Cela est clair. Au lendemain de la tragédie chez le constructeur de bus Van Hool, où un millier d’emplois sont menacés, l’indignation grandit face au fait que De Lijn a acheté des bus électriques à BYD – à Build Your Dreams – et non à Van Hool. Mais cela n’aurait pas été une bonne idée, estime De Grauwe. Dans sa chronique de De Morgen cette semaine, il écrivait : « L’entreprise a attendu trop longtemps avant de franchir le pas de l’électrification. Maintenant c’est trop tard. Van Hool n’a pas d’avenir dans la production de bus électriques. Le déficit ne peut pas être comblé. Pas même avec les subventions flamandes. Ils ne feraient que prolonger l’agonie de cette compagnie autrefois merveilleuse.

Ce n’est donc pas la faute de la Chine si elle subventionne trop lourdement sa propre industrie. « La Chine est le bouc émissaire », déclare De Grauwe. « Mais il ne faut pas blâmer quelqu’un d’autre. Van Hool était autrefois un joyau de la couronne, mais l’entreprise a commis des erreurs. C’est la loi de l’avantage inhibiteur, comme je l’ai également écrit dans ma chronique : si vous réussissez, vous devenez arrogant et aveugle. Vous ne voyez pas les nouveautés. Cela donne aux souris grises, encore négligées il y a vingt ans, l’occasion de marquer.»

BYD ne se livre-t-il pas à une concurrence déloyale, avec beaucoup de subventions publiques ?

“Non. En Belgique, le monde des affaires est également généreusement subventionné, à hauteur de plus de 20 milliards d’euros, soit quatre fois plus que les dépenses de chômage. J’ai entendu à maintes reprises cette histoire de concurrence déloyale. On parlait autrefois du Japon, puis de la Corée, maintenant de la Chine. Mais ils font exactement ce que nous faisons, notamment en accordant des subventions aux personnes qui achètent une voiture électrique. La Chine a aussi l’avantage de son grand marché intérieur : BYD a pu produire rapidement à grande échelle et donc moins cher. L’histoire que raconte le gouvernement est absurde.

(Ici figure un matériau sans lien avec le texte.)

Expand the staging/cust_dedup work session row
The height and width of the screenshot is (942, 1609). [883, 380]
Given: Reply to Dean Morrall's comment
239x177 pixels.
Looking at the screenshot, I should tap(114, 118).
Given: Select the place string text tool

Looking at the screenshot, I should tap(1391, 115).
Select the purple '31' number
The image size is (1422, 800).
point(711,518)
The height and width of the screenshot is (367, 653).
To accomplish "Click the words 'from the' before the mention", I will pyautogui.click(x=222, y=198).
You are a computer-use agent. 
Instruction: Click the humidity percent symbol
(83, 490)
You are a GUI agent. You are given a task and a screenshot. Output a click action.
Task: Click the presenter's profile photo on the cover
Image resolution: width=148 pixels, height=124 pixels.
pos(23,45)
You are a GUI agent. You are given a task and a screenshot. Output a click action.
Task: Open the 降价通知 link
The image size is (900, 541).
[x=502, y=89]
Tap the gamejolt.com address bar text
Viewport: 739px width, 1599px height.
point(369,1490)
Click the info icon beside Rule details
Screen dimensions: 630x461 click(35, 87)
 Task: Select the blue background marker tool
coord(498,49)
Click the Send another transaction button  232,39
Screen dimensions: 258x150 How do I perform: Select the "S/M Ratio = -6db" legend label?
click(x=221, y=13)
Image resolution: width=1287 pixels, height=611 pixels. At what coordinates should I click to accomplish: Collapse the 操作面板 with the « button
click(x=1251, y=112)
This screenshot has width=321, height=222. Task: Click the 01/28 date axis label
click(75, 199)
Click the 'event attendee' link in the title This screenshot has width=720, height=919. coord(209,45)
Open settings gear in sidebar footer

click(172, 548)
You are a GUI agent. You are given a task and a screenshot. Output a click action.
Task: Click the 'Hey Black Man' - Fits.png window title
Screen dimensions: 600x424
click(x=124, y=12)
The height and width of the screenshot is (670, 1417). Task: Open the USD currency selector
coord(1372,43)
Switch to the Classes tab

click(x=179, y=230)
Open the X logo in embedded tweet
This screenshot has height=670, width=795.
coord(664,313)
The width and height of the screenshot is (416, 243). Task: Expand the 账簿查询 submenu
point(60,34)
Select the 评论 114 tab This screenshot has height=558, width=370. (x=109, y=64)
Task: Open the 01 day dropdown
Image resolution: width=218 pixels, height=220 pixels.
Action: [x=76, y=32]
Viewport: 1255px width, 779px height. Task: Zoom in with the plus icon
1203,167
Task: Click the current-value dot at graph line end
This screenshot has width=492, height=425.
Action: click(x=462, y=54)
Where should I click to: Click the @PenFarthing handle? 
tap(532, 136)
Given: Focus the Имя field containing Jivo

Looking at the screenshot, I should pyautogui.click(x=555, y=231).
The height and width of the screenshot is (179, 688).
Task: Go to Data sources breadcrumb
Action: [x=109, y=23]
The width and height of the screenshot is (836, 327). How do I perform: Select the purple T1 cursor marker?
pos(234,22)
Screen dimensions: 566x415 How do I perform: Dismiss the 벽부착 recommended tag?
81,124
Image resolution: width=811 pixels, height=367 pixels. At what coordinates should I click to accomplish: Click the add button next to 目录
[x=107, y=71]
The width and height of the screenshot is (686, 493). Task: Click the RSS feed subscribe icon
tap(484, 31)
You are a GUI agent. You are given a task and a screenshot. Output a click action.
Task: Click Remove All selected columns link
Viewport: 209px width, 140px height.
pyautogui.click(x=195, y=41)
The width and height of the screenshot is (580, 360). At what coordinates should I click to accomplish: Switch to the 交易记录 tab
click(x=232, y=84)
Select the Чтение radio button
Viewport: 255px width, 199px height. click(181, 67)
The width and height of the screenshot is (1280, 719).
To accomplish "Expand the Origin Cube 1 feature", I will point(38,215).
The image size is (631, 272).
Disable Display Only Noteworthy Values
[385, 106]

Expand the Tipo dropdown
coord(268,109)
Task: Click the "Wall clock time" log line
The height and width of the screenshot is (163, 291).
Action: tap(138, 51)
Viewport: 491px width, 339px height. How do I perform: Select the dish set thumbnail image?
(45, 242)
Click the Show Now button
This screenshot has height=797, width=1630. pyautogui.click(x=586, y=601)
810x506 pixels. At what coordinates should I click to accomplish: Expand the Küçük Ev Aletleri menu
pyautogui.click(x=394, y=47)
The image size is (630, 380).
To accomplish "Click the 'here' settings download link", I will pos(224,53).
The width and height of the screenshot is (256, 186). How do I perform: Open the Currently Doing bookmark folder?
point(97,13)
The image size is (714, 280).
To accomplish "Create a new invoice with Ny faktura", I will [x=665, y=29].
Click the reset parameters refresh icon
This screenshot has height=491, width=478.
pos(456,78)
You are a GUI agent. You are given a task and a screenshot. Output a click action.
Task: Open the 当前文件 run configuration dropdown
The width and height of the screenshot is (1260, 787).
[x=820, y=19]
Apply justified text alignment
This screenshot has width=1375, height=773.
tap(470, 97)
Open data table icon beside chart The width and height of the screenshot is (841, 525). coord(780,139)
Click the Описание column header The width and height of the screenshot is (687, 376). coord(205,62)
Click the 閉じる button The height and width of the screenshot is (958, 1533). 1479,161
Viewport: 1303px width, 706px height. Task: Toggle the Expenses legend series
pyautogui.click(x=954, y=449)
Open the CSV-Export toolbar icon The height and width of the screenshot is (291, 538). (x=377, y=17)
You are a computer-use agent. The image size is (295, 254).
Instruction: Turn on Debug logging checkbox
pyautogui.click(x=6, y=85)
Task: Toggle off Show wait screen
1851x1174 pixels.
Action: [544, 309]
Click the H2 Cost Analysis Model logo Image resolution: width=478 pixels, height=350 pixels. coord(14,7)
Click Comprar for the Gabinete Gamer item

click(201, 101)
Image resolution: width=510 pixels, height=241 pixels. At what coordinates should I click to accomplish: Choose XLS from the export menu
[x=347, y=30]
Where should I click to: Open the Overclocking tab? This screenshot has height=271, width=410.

Ne devrions-nous pas faire davantage pour maintenir ici la soi-disant industrie manufacturière ?

« Mais nous pourrons conserver l’industrie manufacturière ici. Il y a un terrible malentendu à ce sujet. La production industrielle en Belgique a augmenté régulièrement au cours des dernières décennies – de 45 pour cent au cours des trente dernières années. Toutefois, la part de cette production dans le produit intérieur brut est en baisse. En 1970, l’industrie représentait 40 pour cent de notre PIB, aujourd’hui elle en représente 18 pour cent. Mais il faut être prudent avec ce chiffre, car il s’agit bien sûr d’une illusion d’optique.»

Que veux-tu dire?

« Les prix des produits industriels baissent, tandis que ceux du secteur des services augmentent. Le coiffeur coûte de plus en plus cher, mais depuis des siècles, ils font le même travail dans le même temps. La productivité industrielle a fortement augmenté, rendant les produits industriels moins chers. Cela explique pourquoi la part de l’industrie dans le PIB est en baisse. Nous avons vu la même chose avec l’agriculture : au XIXe siècle, elle représentait 50 pour cent du PIB, aujourd’hui elle en représente 1,5 pour cent. Pourtant, nous produisons désormais beaucoup plus de produits agricoles qu’auparavant.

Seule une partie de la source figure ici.